Typically, I always mention Matthew's birth when discussing how many children I have. I don't always mention his passing. It isn't a matter of pretending like it didn't happen, rather it's deciding how much I want to invest in the particular person and whether or not I feel comfortable enough to put them into that position.
This woman had a grandson born almost exactly a month after Matthew. When it came time to discuss how the boys were doing, I let her know that our sweet Matthew was no longer with us and had gotten his wings a mere 10 weeks after taking his first breath.
She was a very compassionate woman and asked me how I have been able to go on. My answer was something that I knew, something I've thought of many times. I know that exactly what has gotten me through this. My beautiful and loving little girl, my devoted and amazing husband who is the love of my life. Other than that, I give all credit to my faith and the amazingly supportive group of friends and family that have completely and totally been there for me.

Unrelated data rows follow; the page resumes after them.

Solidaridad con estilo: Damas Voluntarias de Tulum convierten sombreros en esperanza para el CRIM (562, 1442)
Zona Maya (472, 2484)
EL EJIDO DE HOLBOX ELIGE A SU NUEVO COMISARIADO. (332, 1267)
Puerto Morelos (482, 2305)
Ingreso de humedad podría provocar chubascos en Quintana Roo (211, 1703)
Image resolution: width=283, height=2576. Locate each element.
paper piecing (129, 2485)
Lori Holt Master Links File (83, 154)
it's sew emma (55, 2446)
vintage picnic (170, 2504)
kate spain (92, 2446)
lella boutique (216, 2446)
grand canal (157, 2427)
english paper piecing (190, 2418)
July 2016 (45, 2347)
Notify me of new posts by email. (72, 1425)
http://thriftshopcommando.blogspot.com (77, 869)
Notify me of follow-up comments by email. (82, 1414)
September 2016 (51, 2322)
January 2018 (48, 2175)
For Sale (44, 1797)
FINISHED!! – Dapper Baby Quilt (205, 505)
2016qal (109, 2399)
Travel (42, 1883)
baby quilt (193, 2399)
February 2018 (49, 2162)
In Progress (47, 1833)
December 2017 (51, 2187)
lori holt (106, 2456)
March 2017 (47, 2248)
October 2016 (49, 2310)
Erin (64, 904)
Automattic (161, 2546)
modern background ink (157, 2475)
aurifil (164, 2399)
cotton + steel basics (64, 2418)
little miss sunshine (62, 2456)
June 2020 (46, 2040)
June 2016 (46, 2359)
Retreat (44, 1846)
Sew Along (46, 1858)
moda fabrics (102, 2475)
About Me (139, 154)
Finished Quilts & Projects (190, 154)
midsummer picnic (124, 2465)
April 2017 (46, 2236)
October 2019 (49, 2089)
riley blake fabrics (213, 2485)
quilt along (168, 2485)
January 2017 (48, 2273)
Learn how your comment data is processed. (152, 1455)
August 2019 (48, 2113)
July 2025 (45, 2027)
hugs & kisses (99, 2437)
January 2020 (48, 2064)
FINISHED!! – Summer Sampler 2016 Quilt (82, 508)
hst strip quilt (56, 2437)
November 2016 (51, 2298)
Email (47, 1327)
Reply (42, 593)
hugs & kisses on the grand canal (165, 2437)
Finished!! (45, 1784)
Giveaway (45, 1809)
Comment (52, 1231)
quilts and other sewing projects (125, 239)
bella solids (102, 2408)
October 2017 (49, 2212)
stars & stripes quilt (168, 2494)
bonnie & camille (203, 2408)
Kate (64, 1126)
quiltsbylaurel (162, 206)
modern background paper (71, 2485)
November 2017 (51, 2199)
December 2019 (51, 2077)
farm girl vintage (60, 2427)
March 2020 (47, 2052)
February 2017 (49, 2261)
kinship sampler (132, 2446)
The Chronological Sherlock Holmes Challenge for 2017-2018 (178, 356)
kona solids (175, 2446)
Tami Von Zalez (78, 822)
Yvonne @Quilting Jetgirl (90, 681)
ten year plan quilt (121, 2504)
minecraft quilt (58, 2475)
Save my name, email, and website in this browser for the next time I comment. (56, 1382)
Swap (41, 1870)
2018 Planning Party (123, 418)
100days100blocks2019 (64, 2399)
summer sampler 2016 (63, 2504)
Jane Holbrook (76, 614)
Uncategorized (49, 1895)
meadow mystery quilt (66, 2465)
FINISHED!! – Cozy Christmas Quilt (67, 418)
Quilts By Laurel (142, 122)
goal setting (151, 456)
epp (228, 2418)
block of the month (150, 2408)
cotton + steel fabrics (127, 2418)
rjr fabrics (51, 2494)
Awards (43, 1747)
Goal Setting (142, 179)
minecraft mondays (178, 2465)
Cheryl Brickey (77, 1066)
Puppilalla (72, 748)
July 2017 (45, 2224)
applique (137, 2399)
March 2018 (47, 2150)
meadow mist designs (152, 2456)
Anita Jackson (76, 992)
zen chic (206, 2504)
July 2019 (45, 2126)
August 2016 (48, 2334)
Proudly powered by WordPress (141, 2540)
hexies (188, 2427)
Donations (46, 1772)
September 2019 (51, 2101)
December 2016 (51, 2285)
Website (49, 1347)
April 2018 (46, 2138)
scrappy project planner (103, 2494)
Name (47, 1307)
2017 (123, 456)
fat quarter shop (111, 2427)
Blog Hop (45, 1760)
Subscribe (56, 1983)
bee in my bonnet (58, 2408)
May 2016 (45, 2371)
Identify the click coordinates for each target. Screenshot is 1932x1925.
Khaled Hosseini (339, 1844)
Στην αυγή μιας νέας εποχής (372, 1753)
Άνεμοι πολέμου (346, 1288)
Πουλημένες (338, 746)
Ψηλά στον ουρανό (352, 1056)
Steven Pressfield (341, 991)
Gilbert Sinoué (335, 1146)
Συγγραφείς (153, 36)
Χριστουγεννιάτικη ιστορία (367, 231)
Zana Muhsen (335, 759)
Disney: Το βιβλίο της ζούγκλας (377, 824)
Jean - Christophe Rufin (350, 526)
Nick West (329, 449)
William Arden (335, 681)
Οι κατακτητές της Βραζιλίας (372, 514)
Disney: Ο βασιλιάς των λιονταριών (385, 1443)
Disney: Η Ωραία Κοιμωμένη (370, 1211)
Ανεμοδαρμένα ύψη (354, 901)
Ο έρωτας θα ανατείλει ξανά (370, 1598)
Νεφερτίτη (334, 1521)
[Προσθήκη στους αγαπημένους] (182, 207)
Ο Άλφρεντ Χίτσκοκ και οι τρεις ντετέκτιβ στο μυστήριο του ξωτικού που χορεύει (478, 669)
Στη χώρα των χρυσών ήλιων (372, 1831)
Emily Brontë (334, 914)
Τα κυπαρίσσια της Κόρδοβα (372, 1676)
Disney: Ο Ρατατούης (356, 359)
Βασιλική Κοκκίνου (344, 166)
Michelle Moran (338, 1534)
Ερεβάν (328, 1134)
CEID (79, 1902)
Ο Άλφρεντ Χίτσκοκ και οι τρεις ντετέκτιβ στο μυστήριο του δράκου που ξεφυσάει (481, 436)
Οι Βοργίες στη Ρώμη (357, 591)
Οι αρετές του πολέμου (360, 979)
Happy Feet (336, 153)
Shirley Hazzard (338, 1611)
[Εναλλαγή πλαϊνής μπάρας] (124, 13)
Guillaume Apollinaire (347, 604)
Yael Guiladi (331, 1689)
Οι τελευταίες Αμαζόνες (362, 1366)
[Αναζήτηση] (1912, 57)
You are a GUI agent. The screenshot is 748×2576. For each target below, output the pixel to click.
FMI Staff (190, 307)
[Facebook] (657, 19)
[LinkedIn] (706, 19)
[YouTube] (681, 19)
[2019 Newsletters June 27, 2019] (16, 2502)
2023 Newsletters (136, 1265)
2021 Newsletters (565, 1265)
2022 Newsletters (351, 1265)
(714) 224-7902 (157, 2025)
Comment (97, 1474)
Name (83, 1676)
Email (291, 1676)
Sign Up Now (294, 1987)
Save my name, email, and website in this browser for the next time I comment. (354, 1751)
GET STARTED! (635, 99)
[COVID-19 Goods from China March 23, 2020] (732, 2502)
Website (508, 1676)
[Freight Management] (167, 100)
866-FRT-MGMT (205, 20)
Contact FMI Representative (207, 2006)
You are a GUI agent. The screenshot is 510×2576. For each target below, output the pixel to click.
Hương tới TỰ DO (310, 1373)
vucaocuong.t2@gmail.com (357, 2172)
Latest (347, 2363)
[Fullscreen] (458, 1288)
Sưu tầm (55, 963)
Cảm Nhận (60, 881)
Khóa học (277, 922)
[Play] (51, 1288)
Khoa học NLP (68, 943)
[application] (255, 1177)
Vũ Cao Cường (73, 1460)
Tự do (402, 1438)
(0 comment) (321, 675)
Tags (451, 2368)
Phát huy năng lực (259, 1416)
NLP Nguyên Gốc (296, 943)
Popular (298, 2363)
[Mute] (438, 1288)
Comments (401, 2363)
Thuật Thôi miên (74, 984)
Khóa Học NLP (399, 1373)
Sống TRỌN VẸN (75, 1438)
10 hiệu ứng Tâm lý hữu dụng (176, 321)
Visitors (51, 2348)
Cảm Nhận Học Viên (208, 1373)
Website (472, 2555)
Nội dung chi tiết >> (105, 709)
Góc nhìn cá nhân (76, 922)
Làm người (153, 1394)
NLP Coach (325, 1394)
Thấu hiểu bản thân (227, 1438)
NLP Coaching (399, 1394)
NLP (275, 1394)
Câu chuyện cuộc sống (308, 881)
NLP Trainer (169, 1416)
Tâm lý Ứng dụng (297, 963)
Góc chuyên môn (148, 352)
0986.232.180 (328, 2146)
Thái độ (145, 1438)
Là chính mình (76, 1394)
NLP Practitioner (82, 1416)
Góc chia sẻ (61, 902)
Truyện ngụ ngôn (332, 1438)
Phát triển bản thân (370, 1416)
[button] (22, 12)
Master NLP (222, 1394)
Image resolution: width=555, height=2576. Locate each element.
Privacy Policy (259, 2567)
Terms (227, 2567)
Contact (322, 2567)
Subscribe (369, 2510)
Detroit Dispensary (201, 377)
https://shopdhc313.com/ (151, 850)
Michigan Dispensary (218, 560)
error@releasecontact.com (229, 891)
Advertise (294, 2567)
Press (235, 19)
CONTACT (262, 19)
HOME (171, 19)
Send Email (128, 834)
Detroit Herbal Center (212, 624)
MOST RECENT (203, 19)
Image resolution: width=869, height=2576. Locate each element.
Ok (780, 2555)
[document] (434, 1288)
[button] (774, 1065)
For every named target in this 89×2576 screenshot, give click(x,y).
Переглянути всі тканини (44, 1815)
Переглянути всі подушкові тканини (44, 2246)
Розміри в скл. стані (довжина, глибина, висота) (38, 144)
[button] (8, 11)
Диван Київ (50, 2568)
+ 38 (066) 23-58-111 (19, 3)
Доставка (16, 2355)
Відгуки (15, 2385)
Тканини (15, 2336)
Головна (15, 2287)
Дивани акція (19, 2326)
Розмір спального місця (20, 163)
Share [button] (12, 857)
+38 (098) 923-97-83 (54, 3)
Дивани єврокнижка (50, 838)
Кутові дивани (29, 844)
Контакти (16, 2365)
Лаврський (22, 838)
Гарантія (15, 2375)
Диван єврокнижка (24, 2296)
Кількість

Those who have been there the days, weeks and now months following Matthew's passing and funeral. Without those people, their shoulders to cry on, their kindness, and their support, who knows where I would be.
She said something to me that really touched me. She told me that I was blessed to have held an angel in my arms and to have had to pleasure of nuturing one of God's children before he was called back home.
While listening to the radio today, that came back to me. I was listening to Dr. Laura (Kaitlyn LOVES her and won't let me change the station, go figure) and a caller called in. She was a younger mom and she was upset that since having her baby 7 months ago she hasn't had much adult time and missed going out. Dr. Laura's response was that the time you have with your infant and toddler is the least selffish time you'll ever had. Our little ones demand so much from us. They take, take, take and give so very little.
I disagree. Yes, we gave, gave and gave to Matthew, but the rewards we had of his life were endless and plentiful. They are rewards and gifts that will keep us warm for a lifetime. What we got back from Matthew was far more wonderful and meaningful that anything I believe we could have given up.